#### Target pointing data
================
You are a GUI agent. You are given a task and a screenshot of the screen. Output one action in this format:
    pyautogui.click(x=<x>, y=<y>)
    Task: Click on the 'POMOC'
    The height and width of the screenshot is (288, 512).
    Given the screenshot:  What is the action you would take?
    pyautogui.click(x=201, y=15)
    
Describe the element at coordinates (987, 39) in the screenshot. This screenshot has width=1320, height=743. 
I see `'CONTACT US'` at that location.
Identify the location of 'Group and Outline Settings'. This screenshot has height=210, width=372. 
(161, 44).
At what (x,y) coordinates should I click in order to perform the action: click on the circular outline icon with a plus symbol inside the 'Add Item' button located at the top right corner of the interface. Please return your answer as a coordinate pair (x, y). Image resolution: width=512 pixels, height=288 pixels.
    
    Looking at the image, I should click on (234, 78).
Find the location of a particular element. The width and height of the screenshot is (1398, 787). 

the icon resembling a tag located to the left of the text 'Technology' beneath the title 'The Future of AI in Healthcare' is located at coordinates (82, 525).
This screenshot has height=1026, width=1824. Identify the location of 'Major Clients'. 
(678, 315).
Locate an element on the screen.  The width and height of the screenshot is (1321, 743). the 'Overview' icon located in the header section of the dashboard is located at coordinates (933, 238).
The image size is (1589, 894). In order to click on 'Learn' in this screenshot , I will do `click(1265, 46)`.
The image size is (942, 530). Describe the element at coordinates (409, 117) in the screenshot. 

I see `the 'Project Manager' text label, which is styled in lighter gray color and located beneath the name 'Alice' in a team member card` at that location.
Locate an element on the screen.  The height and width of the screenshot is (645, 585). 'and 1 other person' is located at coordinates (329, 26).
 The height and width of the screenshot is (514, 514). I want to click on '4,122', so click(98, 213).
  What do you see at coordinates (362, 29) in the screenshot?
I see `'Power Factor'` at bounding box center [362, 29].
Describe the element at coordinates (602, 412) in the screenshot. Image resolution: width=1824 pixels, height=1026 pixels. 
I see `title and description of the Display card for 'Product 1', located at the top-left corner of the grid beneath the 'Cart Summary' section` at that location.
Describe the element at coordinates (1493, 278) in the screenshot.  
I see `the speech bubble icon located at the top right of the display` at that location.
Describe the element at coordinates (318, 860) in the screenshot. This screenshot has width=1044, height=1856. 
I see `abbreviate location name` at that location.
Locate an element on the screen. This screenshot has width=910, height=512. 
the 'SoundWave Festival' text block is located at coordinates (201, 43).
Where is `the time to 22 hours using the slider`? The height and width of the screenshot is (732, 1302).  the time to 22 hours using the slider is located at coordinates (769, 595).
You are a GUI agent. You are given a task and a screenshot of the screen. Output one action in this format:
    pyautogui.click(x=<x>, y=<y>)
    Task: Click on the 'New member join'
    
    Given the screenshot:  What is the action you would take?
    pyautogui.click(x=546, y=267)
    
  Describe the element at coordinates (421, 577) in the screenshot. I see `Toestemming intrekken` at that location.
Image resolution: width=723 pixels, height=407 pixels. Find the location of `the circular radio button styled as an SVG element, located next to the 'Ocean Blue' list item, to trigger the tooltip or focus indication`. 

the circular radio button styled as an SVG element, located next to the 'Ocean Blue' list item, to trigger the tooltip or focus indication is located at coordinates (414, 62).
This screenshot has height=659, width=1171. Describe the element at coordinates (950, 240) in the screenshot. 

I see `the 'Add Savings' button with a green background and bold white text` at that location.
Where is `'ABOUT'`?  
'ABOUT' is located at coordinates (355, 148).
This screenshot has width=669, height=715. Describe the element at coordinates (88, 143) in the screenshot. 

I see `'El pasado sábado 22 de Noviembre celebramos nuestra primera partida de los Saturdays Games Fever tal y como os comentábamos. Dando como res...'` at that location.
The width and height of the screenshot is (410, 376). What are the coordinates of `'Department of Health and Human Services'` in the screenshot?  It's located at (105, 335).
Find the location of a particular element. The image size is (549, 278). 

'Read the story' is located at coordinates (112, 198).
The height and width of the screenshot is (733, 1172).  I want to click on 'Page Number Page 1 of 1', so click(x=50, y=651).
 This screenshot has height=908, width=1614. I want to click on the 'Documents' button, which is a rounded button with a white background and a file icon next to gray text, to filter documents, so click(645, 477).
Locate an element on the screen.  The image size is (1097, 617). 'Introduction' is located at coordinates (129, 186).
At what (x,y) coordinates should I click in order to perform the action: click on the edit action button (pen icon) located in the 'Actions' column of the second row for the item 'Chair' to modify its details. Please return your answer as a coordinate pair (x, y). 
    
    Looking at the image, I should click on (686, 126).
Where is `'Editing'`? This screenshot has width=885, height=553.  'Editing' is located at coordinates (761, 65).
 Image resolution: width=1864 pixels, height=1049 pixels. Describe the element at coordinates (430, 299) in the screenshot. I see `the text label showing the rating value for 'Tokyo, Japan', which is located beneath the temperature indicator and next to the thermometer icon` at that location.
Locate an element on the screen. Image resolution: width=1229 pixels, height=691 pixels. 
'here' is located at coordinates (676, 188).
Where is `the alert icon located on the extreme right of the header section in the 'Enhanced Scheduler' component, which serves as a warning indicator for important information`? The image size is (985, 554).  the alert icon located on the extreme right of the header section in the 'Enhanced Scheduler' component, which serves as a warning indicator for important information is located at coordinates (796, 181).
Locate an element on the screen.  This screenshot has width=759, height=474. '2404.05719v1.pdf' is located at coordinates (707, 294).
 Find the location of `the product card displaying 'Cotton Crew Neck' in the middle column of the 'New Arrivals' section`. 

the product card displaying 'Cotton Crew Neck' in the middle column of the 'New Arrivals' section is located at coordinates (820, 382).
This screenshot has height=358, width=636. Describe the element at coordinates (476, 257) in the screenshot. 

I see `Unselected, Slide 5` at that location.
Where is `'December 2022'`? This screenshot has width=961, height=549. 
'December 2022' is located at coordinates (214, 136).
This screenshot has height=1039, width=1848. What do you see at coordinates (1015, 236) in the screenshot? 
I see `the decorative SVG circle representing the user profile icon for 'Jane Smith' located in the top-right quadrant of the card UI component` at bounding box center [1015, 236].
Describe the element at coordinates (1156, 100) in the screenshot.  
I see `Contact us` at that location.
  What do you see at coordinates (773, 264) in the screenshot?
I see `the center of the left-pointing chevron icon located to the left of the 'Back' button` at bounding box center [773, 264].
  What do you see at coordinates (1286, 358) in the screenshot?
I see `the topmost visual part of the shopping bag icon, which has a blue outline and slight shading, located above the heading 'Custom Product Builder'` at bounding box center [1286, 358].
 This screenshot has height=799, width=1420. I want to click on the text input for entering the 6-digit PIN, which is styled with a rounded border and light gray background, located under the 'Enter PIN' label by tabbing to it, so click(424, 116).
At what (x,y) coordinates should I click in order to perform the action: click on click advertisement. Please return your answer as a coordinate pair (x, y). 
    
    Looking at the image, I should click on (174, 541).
================
#### What you are asked to do
Copy out the rows above verbatim, beginning with the line that contains "coordinates (933, 238)." and continuing through the line that contains "coordinates (769, 595).", with both of those lines included.

#### Solution to the problem
Locate an element on the screen.  The width and height of the screenshot is (1321, 743). the 'Overview' icon located in the header section of the dashboard is located at coordinates (933, 238).
The image size is (1589, 894). In order to click on 'Learn' in this screenshot , I will do `click(1265, 46)`.
The image size is (942, 530). Describe the element at coordinates (409, 117) in the screenshot. 

I see `the 'Project Manager' text label, which is styled in lighter gray color and located beneath the name 'Alice' in a team member card` at that location.
Locate an element on the screen.  The height and width of the screenshot is (645, 585). 'and 1 other person' is located at coordinates (329, 26).
 The height and width of the screenshot is (514, 514). I want to click on '4,122', so click(98, 213).
  What do you see at coordinates (362, 29) in the screenshot?
I see `'Power Factor'` at bounding box center [362, 29].
Describe the element at coordinates (602, 412) in the screenshot. Image resolution: width=1824 pixels, height=1026 pixels. 
I see `title and description of the Display card for 'Product 1', located at the top-left corner of the grid beneath the 'Cart Summary' section` at that location.
Describe the element at coordinates (1493, 278) in the screenshot.  
I see `the speech bubble icon located at the top right of the display` at that location.
Describe the element at coordinates (318, 860) in the screenshot. This screenshot has width=1044, height=1856. 
I see `abbreviate location name` at that location.
Locate an element on the screen. This screenshot has width=910, height=512. 
the 'SoundWave Festival' text block is located at coordinates (201, 43).
Where is `the time to 22 hours using the slider`? The height and width of the screenshot is (732, 1302).  the time to 22 hours using the slider is located at coordinates (769, 595).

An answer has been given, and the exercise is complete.